Jusqu’à quand faut-il laisser jouer la note qui résonne ? Le bourdonnement nous plonge-t-il autant dans un ailleurs imperceptible qu’une percussion nous dévoilant certaines splendeurs cosmiques ? Difficile d’y répondre alors que l’épuisement me tombe sur les épaules ce soir au Petit Bain pour l’événement Rage Sacrée. Je n’ai pas pris pas d’alcool en écoutant les groupes programmés, et cela malgré le folklore traditionnel joué à la perfection par Shovel Dance Collective. Autant dire que j’étais plutôt heureux de me retrouver dans le noir avec à peine une lueur rouge pour voir sur scène Rien Virgule. Synthétiseurs nébuleux, chant proche d’un obscure patois italien et batterie horizontale : Tout me donne alors l’impression d’avoir trouvé un refuge contre le bruit cauchemardesque de notre monde.
Sorti en ce début d’année, le nouveau disque de Rien Virgule, « Berceuse des deux Mondes » me donne parfois l’impression d’être hanté par leurs harmonies célestes. Les mélodies ambiantes et fiévreuses piannotées par Anne Careil s’entrelacent avec ses histoires psalmodiées en Italien tandis que les percussions déformées, rythmes incantatoires et échos lointains de Mathias Pontevia surprennent sans heurter, interroge sans violenter, expérimentent sans hésiter. Les nappes de synthétiseurs de Manuel Duval jouent avec l’électronique jusqu’à sonner comme un rêve vaporeux, une BO d’un Giallo qui se serait perdu dans la cinéphagie des années 80, une transe pour circuits et transistors. Dorénavant trio – Ils ont tragiquement perdu leur quatrième membre, Jean-Marc Reilla – Rien Virgule transporte jusque dans ses derniers retranchements, diffusent des ondes cosmiques pour nos mémoires et donne l’impression de n’exister que la nuit.
Plusieurs films semblent collaborer dans Chute imaginaire d’un Astre.

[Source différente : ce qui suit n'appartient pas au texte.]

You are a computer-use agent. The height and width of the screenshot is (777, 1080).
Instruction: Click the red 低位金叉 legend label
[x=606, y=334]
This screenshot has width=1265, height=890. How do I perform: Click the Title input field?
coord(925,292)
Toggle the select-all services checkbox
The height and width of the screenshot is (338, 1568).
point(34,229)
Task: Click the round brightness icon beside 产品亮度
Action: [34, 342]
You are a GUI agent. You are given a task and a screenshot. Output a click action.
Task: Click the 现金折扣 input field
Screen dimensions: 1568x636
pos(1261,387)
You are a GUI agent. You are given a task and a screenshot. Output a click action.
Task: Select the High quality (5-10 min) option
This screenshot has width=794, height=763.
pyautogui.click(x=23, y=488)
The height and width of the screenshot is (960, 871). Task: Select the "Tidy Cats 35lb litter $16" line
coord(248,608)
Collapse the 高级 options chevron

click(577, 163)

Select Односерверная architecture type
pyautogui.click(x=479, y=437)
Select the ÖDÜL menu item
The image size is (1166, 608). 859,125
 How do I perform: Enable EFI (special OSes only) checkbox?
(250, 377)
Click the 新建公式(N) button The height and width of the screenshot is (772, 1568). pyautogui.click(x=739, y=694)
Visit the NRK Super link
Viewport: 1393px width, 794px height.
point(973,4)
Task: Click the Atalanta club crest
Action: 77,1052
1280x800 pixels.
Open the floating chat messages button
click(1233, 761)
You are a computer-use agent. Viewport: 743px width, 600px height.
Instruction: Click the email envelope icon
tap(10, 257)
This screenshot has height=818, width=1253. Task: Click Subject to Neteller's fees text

A la fois un documentaire psychédélique où le compositeur de la bande-son aurait eu carte blanche pour faire sonner ses expérimentations bruitistes avec des claviers partant tranquillement vers le rock progressif. Anne Careil y chante d’une voix mélancolique, comme si c’était la fin du monde, malgré tout ce qui avait été fait pour l’empêcher, personne n’avait écouté, il est tant d’accepter tout ça avec calme et sérénité. Le petit solo de synthétiseur venant conclure le morceau est plutôt bienvenu. Dans mes souvenirs, le public bienveillant de Rage Sacrée et du Petit Bain l’avait accueilli chaleureusement.